Lines to restate from the data below: from the one containing "Click the 日期 date column header" to the one containing "The image size is (1324, 549).", both included. Give them again exactly, and only them.

(Data extracted from a collection)
═══

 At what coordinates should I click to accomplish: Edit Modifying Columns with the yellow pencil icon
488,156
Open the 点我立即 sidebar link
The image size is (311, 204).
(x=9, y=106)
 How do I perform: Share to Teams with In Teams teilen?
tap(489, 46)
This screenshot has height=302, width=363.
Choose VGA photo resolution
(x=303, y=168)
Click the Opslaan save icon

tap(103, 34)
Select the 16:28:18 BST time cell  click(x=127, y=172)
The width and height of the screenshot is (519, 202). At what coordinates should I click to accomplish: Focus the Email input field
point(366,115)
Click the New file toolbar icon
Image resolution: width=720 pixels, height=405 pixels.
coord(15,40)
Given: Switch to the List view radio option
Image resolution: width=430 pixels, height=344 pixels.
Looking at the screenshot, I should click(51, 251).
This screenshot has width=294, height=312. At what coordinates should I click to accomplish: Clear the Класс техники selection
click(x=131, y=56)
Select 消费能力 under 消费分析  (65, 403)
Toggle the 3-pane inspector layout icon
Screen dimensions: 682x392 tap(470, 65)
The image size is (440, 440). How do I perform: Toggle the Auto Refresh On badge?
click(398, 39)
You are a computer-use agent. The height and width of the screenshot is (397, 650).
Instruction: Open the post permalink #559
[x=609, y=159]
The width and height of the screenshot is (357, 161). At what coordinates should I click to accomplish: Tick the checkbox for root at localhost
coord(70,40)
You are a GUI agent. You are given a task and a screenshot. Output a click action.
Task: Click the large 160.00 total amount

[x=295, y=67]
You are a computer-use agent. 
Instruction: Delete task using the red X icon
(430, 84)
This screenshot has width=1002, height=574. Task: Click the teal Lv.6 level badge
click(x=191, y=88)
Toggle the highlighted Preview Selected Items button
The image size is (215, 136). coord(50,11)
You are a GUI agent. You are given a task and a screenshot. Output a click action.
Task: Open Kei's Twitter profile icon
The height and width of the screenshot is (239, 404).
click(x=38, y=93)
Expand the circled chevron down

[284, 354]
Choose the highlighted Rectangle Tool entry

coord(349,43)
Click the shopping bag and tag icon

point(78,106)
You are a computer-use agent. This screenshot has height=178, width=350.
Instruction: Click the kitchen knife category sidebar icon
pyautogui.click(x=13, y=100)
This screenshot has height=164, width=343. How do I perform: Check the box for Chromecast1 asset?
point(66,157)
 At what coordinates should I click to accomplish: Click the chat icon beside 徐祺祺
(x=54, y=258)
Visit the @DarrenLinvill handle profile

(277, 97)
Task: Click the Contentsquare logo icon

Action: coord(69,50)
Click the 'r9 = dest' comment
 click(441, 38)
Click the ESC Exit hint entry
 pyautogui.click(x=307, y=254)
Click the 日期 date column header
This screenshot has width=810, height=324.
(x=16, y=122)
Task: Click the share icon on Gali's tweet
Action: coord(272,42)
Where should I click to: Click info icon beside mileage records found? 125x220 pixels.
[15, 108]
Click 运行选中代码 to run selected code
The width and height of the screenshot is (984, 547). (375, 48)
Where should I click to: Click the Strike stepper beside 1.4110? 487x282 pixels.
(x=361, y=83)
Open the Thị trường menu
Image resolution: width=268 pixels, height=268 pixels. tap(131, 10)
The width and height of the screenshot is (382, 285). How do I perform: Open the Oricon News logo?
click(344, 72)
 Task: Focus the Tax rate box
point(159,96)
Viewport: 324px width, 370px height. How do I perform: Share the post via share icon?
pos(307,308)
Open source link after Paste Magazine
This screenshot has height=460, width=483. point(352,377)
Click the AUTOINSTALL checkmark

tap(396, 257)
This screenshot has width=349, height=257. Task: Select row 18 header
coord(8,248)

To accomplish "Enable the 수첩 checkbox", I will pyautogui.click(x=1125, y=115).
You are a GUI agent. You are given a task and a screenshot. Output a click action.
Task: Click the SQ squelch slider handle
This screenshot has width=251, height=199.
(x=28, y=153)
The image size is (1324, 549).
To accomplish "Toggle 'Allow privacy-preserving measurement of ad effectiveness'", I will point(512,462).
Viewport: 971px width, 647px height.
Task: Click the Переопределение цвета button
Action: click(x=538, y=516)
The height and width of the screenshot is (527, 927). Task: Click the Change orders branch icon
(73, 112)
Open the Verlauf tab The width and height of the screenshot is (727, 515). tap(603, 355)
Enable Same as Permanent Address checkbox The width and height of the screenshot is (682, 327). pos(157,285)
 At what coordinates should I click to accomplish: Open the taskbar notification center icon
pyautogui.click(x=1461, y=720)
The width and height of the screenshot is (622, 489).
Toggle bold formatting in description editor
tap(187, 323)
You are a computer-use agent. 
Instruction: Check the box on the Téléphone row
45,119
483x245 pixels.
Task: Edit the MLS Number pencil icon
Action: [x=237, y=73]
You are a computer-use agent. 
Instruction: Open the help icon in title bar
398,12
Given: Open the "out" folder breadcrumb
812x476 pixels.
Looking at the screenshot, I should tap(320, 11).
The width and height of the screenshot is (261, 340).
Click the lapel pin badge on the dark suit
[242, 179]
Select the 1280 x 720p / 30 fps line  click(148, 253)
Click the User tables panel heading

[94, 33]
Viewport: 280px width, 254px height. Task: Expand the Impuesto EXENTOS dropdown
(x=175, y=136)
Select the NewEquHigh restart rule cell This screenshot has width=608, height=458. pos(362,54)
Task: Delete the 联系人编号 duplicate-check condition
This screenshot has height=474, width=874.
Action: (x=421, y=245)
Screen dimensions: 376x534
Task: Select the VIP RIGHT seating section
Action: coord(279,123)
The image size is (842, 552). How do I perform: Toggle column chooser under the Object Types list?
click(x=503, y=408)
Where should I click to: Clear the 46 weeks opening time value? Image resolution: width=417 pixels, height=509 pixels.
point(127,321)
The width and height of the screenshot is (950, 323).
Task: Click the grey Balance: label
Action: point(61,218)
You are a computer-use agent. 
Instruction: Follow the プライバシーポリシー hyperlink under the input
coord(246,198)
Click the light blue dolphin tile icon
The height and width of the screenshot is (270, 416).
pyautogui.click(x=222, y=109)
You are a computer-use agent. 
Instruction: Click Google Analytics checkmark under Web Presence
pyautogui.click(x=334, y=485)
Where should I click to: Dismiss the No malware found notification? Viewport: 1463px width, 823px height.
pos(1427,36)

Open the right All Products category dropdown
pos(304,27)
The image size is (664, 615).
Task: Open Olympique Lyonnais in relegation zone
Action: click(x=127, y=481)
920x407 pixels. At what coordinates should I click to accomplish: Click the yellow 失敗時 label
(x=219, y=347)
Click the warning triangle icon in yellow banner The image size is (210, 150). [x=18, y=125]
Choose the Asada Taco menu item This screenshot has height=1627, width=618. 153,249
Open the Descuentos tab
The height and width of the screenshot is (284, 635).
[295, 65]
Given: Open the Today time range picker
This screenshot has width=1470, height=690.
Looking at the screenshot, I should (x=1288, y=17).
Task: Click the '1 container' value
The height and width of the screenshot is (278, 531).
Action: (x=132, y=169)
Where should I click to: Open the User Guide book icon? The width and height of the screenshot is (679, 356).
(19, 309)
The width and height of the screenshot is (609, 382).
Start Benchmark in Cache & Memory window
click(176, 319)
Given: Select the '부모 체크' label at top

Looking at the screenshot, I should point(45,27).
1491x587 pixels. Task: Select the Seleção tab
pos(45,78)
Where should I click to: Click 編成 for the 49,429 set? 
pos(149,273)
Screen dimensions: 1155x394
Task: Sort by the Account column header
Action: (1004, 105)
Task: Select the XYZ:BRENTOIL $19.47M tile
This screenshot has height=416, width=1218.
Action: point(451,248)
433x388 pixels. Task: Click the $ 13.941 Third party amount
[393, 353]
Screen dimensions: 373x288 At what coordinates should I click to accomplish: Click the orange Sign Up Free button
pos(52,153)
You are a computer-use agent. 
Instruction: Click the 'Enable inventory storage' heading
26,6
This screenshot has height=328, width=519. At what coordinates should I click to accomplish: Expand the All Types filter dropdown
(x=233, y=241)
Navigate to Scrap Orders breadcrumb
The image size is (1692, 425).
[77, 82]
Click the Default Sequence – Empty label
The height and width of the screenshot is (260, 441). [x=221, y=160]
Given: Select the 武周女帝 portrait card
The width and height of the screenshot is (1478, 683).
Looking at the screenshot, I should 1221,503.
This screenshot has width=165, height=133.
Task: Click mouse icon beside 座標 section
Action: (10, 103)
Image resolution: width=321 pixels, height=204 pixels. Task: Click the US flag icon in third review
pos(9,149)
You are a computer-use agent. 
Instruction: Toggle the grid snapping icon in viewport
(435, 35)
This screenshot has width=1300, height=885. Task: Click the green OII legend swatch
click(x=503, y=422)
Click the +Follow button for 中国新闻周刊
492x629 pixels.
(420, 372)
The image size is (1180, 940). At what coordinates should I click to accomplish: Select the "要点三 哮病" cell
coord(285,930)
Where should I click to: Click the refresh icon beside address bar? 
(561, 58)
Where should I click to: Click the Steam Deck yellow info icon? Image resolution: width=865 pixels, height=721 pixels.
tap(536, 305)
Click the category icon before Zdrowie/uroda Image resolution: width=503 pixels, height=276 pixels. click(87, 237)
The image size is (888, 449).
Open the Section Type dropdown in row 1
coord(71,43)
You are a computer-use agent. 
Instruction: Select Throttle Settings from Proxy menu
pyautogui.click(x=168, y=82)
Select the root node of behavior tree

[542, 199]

═══

● **Result of this task**:
Click the 日期 date column header
This screenshot has width=810, height=324.
(x=16, y=122)
Task: Click the share icon on Gali's tweet
Action: coord(272,42)
Where should I click to: Click info icon beside mileage records found? 125x220 pixels.
[15, 108]
Click 运行选中代码 to run selected code
The width and height of the screenshot is (984, 547). (375, 48)
Where should I click to: Click the Strike stepper beside 1.4110? 487x282 pixels.
(x=361, y=83)
Open the Thị trường menu
Image resolution: width=268 pixels, height=268 pixels. tap(131, 10)
The width and height of the screenshot is (382, 285). How do I perform: Open the Oricon News logo?
click(344, 72)
 Task: Focus the Tax rate box
point(159,96)
Viewport: 324px width, 370px height. How do I perform: Share the post via share icon?
pos(307,308)
Open source link after Paste Magazine
This screenshot has height=460, width=483. point(352,377)
Click the AUTOINSTALL checkmark

tap(396, 257)
This screenshot has width=349, height=257. Task: Select row 18 header
coord(8,248)

To accomplish "Enable the 수첩 checkbox", I will pyautogui.click(x=1125, y=115).
You are a GUI agent. You are given a task and a screenshot. Output a click action.
Task: Click the SQ squelch slider handle
This screenshot has width=251, height=199.
(x=28, y=153)
The image size is (1324, 549).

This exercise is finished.